◆ Your objective:
Copy the text of each row below word for word, and leave the pictures out of your copy.

◆ Exercise materials:
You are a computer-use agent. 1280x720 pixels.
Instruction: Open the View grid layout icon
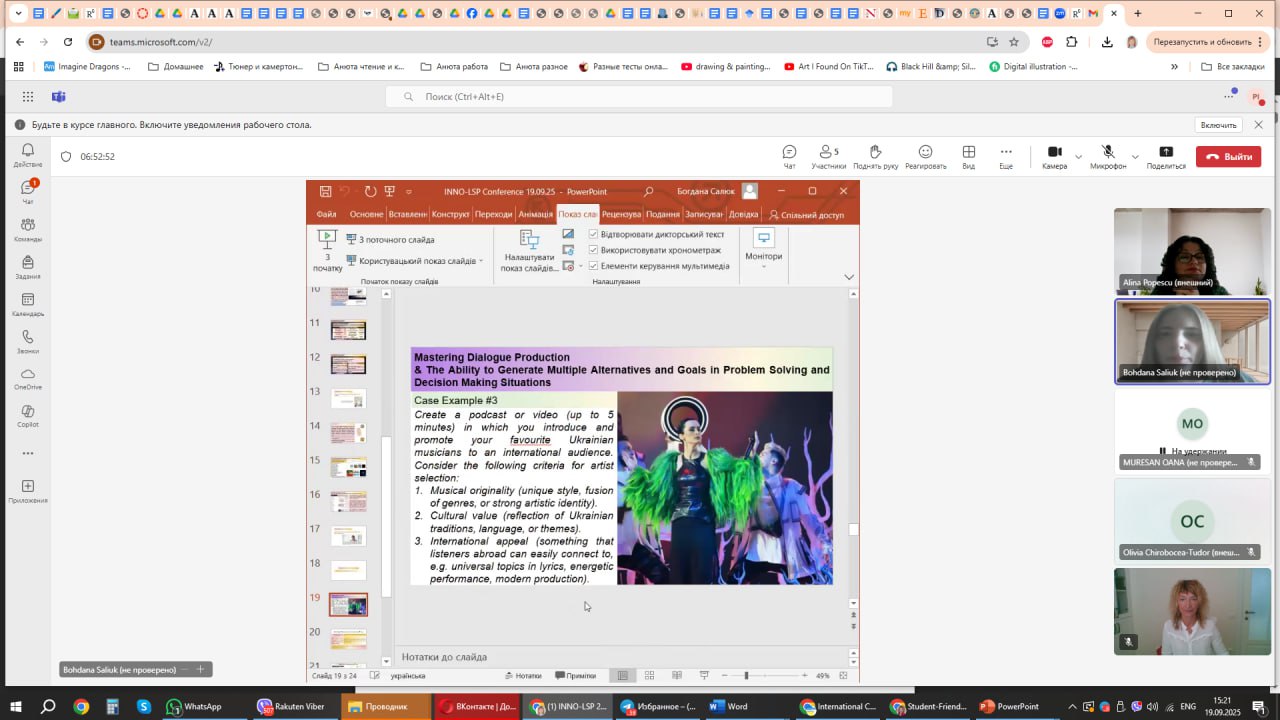[x=968, y=156]
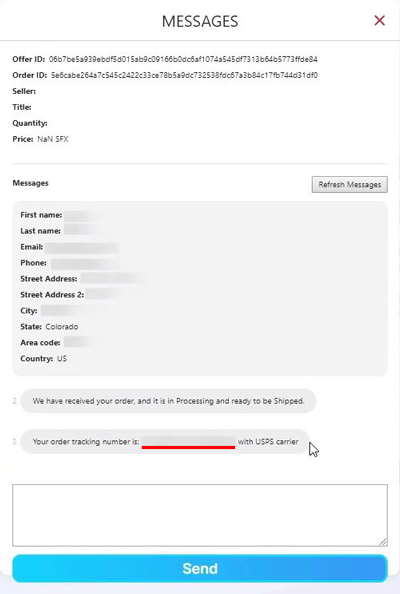
Task: Click the State value Colorado
Action: (62, 327)
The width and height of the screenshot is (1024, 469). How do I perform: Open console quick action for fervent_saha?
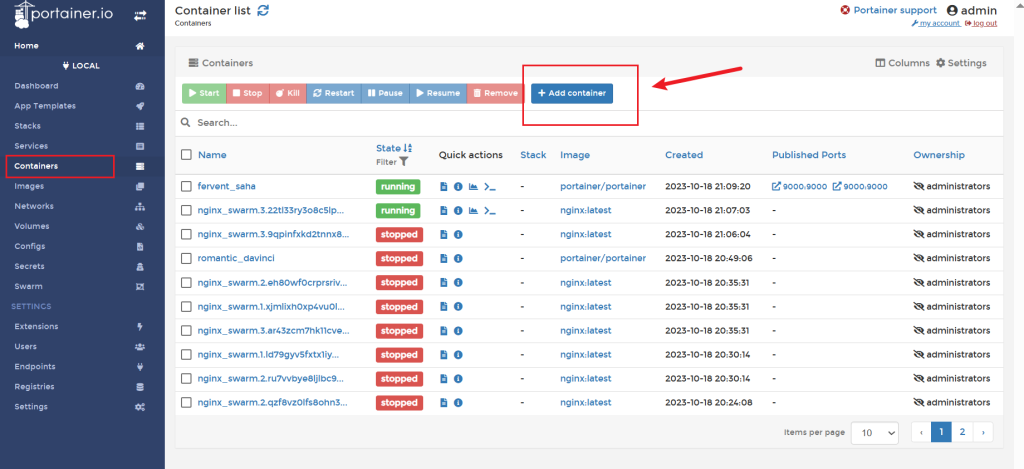[490, 187]
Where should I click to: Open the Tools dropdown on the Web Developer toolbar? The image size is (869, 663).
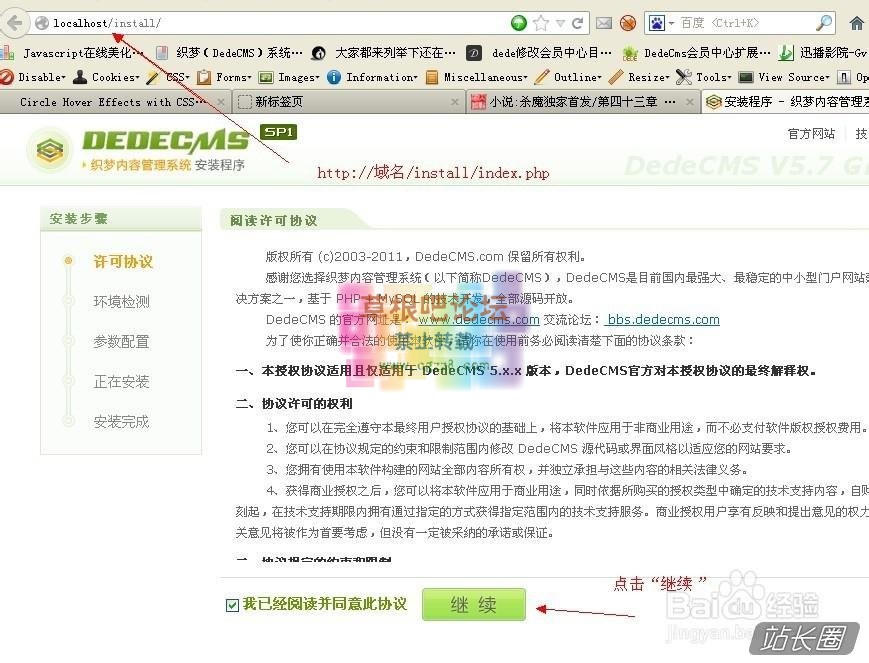click(715, 76)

◆ Output of the exercise:
You are a computer-use agent. 1280x720 pixels.
Instruction: Open the View grid layout icon
[x=968, y=156]
Task: Click the State value Colorado
Action: (62, 327)
The width and height of the screenshot is (1024, 469). How do I perform: Open console quick action for fervent_saha?
[490, 187]
Where should I click to: Open the Tools dropdown on the Web Developer toolbar? The image size is (869, 663).
click(715, 76)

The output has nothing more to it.